Они на цыпочках выбрались в коридор. Вокруг было все так же тихо. Подойдя к комнате Ванды, Катажина негромко постучала.

Они подождали. Из-за двери не доносилось ни звука.

— Может, спит, — прошептала Катажина и постучала еще раз. Тишина.

Вечорек взялся за ручку, и дверь открылась.

В комнате горел свет. Стоя на пороге, Стефан с Катажиной огляделись по сторонам. Вечорек показал на кровать.

— Она еще даже не ложилась, — шепнула Катажина.

— Вот именно. Но где же она может быть? — Вечорек нахмурился. — Неужели... А если я ошибаюсь? Тогда...

— Что ты сказал?

— Нет-нет, это я так, — замотал он головой. — Пойдем в библиотеку. Похоже, и впрямь остается заняться колокольчиками. — Они вышли из комнаты, прикрыли за собой дверь и на цыпочках двинулись по коридору к лестнице. За окном в конце коридора неожиданно завыл ветер, как бы напоминая, что метель еще не кончилась.

И вот они вновь в библиотеке. Вечорек глубоко вздохнул.

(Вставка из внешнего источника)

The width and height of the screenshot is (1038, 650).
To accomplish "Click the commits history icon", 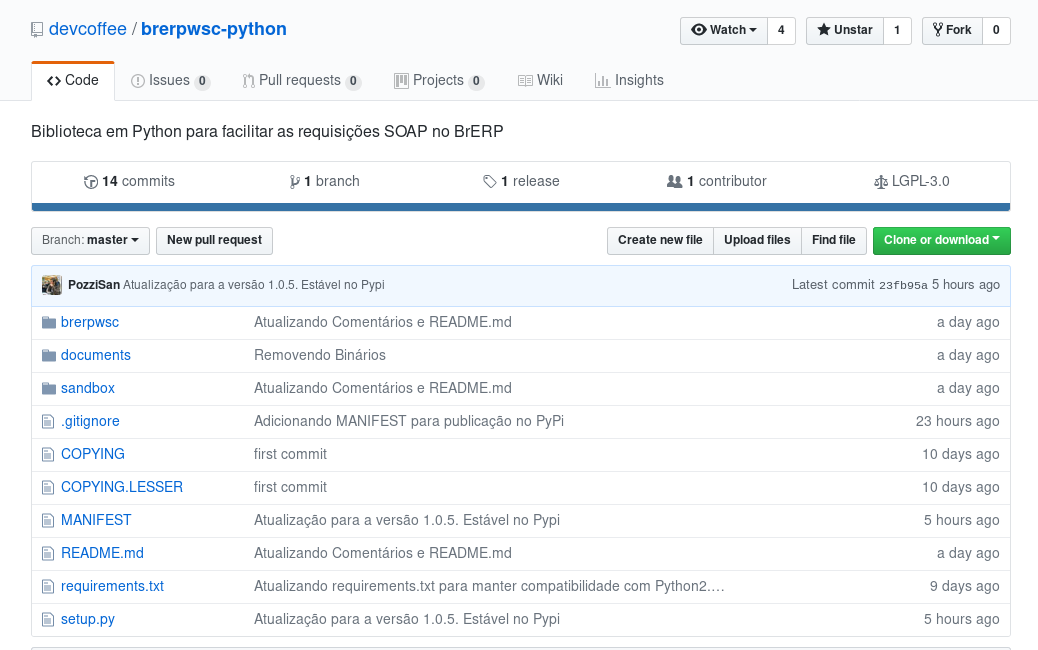I will (91, 181).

— Кажется, я знаю, кто убил беднягу, — сказал он, взглянув на мертвое тело. — Но пока есть хоть малейшая возможность того, что это совершил не тот, на ком я остановился, я не вправе записывать его в убийцы.

— Кого ты имеешь в виду?

— Подумай и ответь себе сама. Так будет лучше. Я не хотел бы давить на тебя, чтобы, наоборот, сравнить твой вывод с моим.

Катажина беспомощно пожала плечами.

— Тут можно назвать любое из пяти имен. Мне кажется, что твердого алиби нет ни у кого, хотя доказать, что кто-то из них — убийца, я бы тоже не взялась. Да еще эти картины... Они совсем сбивают меня с толку. Я не понимаю, как ты вообще видишь что-то во всем этом круговороте копий? А машина у ворот? Нет, сдаюсь. Убить мог любой.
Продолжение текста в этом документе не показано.